Extracted information —
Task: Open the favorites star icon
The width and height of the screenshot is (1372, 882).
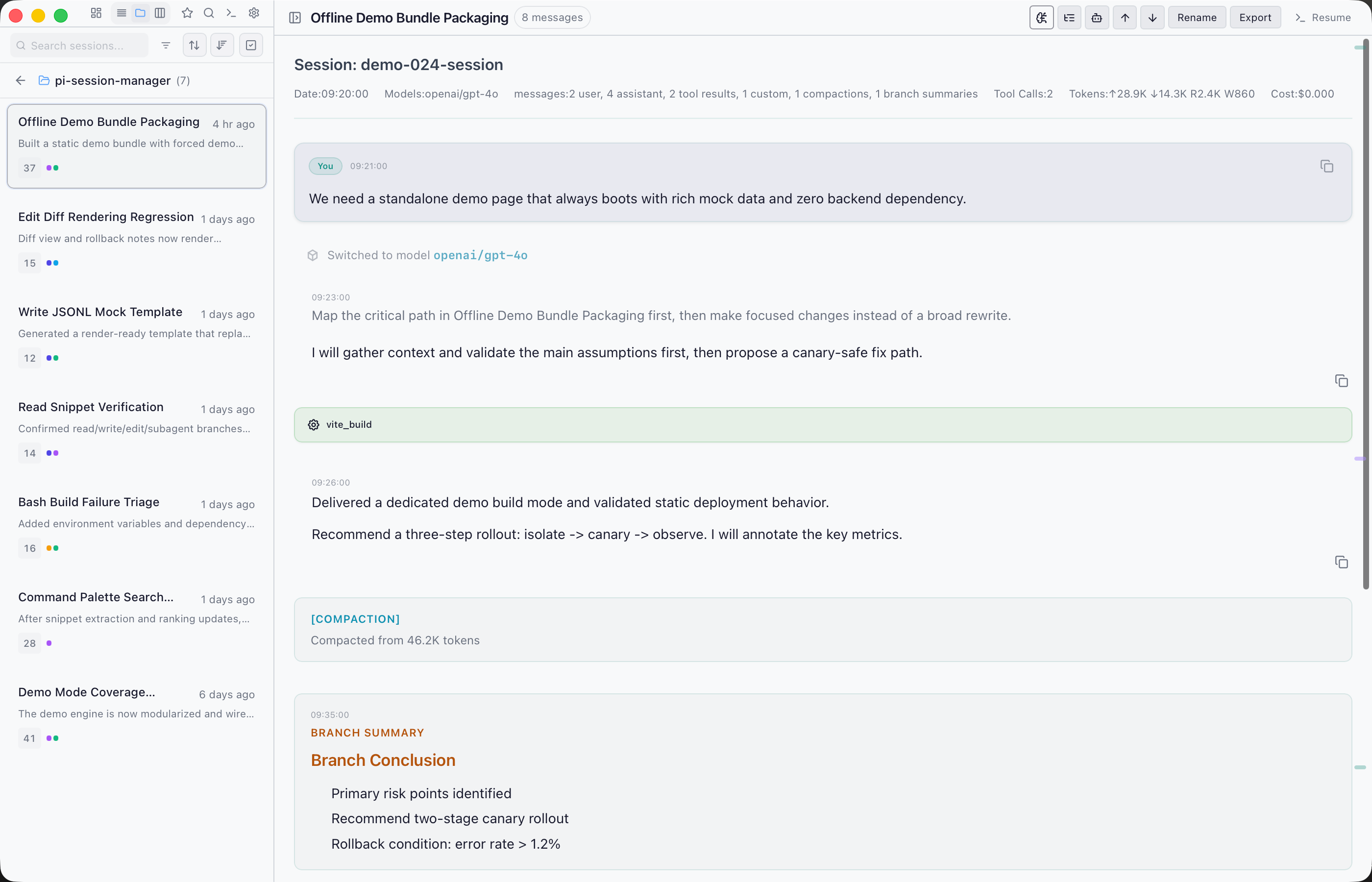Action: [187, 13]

...

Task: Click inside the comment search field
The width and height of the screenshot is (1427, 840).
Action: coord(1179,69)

* * *

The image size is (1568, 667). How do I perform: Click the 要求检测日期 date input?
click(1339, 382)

Problem description —
In the data above, copy every line where the string "Task" appears.

Answer box —
Task: Open the favorites star icon
Task: Click inside the comment search field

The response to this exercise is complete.